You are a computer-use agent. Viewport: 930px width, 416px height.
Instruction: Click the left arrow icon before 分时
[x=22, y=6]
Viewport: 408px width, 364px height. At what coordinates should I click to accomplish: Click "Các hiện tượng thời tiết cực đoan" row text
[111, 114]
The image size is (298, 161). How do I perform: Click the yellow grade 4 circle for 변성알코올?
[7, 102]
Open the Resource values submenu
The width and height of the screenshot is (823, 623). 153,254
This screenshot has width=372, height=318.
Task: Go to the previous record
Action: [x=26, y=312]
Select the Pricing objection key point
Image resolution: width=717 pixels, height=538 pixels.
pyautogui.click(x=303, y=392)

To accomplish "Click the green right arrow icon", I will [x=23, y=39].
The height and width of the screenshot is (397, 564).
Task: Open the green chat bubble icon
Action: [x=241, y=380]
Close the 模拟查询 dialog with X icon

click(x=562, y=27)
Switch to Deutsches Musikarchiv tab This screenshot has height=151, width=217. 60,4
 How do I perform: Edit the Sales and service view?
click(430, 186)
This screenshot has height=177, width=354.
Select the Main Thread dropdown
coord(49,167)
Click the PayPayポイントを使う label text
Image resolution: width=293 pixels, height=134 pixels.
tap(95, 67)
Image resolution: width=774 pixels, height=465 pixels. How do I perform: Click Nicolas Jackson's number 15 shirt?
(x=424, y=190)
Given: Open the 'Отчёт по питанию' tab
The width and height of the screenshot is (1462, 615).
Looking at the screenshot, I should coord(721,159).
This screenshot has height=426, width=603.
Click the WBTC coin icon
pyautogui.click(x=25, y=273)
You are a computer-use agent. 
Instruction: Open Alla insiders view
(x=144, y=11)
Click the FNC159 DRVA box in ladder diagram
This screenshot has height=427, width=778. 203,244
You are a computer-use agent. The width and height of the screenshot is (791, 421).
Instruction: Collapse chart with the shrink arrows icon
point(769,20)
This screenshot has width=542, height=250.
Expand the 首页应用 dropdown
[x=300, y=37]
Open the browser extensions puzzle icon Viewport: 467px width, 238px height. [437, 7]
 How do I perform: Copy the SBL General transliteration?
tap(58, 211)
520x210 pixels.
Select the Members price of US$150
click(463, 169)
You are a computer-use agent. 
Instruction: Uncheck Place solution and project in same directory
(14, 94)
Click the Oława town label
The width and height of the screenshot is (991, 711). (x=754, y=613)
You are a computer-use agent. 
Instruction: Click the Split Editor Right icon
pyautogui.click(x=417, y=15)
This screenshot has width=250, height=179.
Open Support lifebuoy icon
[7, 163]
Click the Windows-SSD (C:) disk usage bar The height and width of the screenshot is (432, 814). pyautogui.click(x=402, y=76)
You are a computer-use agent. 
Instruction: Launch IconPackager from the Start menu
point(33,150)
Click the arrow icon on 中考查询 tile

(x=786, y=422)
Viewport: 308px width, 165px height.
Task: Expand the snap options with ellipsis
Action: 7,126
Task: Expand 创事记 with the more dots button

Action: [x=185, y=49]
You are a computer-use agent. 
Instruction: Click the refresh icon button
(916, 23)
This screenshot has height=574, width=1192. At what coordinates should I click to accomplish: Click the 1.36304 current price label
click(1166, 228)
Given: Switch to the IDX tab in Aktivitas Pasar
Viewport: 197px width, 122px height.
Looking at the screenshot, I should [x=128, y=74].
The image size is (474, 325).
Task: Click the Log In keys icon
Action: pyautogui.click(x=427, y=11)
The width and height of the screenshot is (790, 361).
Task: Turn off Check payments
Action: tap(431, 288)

* [WHAT THE EXERCISE ASKS] Please copy the line that contains "Given: Switch to" and each line after it through the end of the records, exactly, and no other lines.

* [TASK ANSWER]
Given: Switch to the IDX tab in Aktivitas Pasar
Viewport: 197px width, 122px height.
Looking at the screenshot, I should [x=128, y=74].
The image size is (474, 325).
Task: Click the Log In keys icon
Action: pyautogui.click(x=427, y=11)
The width and height of the screenshot is (790, 361).
Task: Turn off Check payments
Action: tap(431, 288)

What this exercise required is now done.